The two main flavors in this soup are cumin and chipotle. You can roast and grind your own cumin seeds for a really great flavor, but thanks to McCormick you don't have to do that anymore. They do it for you with their new "Roasted Ground Cumin". It makes a HUGE difference in the flavor so before to use your regular ground cumin, you can toast it in a saute pan over low heat until it just starts to become fragrant. It adds an amazing depth of warmth to the characteristics of the soup.

Chipotle is the other dominant flavor in this soup. Chipotles are smoked - dried jalapeno chiles. In this recipe and many others, the easiest way to incorporate them into a dish is as a puree. Voila, chipotles in adobo. Adobe is basically, "sauce" in Spanish. The chiles are stewed in a tomato, garlic, onion and spice sauce until they are soft. You take one out, scrape off some of the sauce and minced it up into a puree. You can put what you don't use in a glass or plastic container and keep it in the fridge.

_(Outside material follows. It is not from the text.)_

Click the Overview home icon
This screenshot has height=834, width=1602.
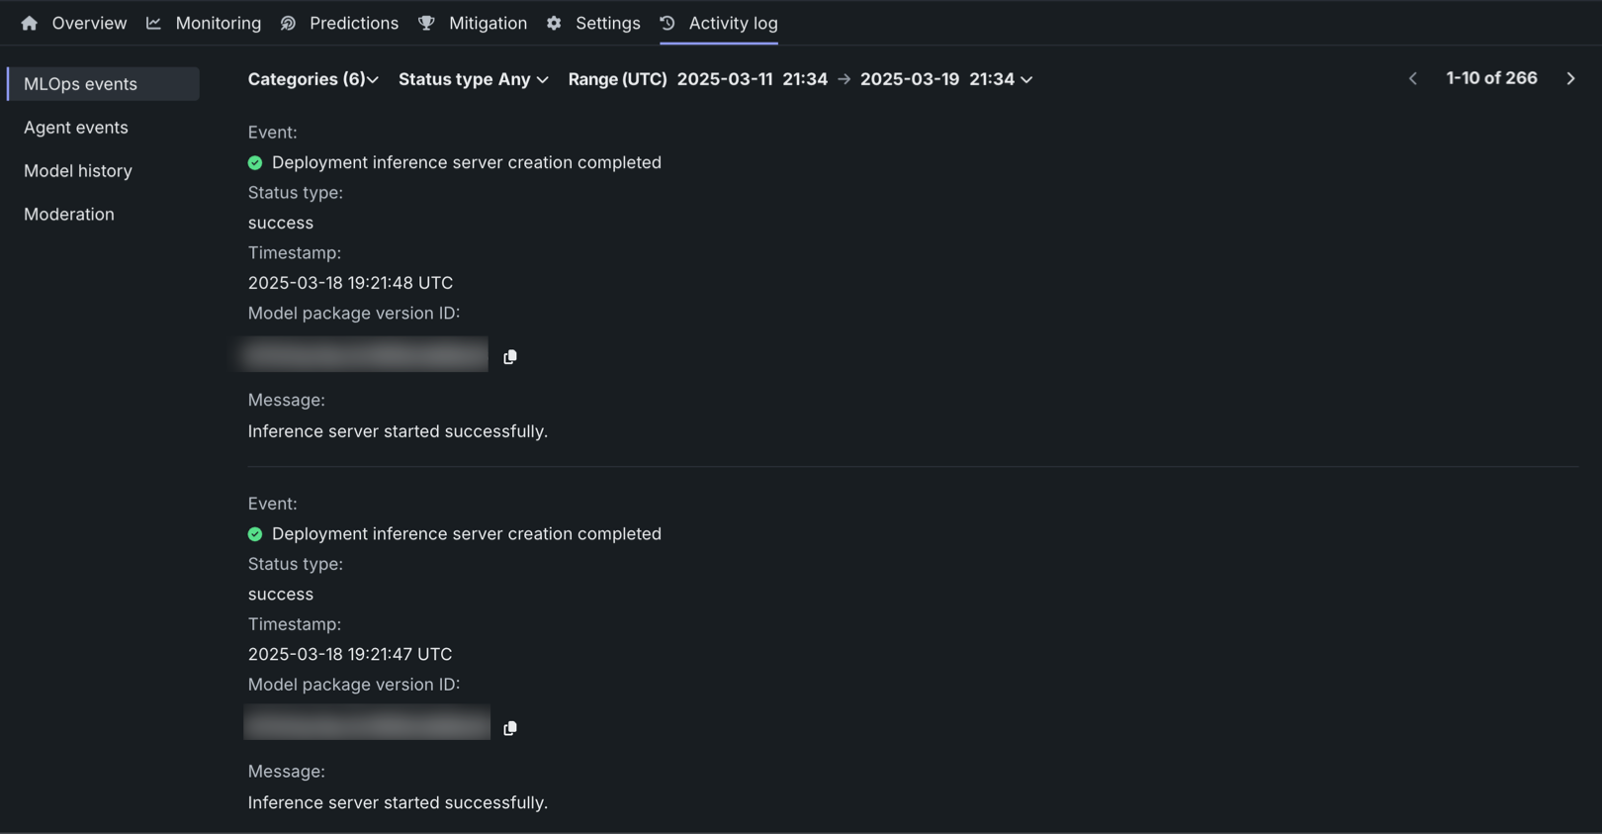click(30, 23)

Here's the complete recipe...enjoy!

1 tablespoon unsalted butter

1 tablespoon olive oil

1 1/2 cups finely chopped yellow onions

1 teaspoon freshly ground cumin from toasted seeds or toasted ground cumin

5 cups chicken stock

3 1/2 cups diced pumpkin flesh


1/4 cup chopped scallions, white and pale green parts

1 1/2 teaspoons pureed chipotle in adobo

For serving you can do all or any combination of Queso Fresco (if you don't have this crumbly mexican cheese, use crumbled goat's equally as delicious!) chopped cilantro, sliced avocado, toasted pumpkin seeds.

In a large pot over medium heat, combine butter and olive oil. Add the onions and cook uncovered for about 10 minutes. Stir a few times...they should be soft and sweet. Add the cumin and cook for a couple more minutes. Add the stock, pumpkin, and about a teaspoon of salt and bring to a simmer. Lower the heat, partially cover the pan, and cook, stirring a couple times, until the pumpkin is tender but still holding it's shape -about 15 minutes.

Stir in the scallions and chipotles, adjust the salt to taste. Ladle into bowls and garnish to your liking. Serve nice and hot. P.S. The pumpkin on the right is the one I used.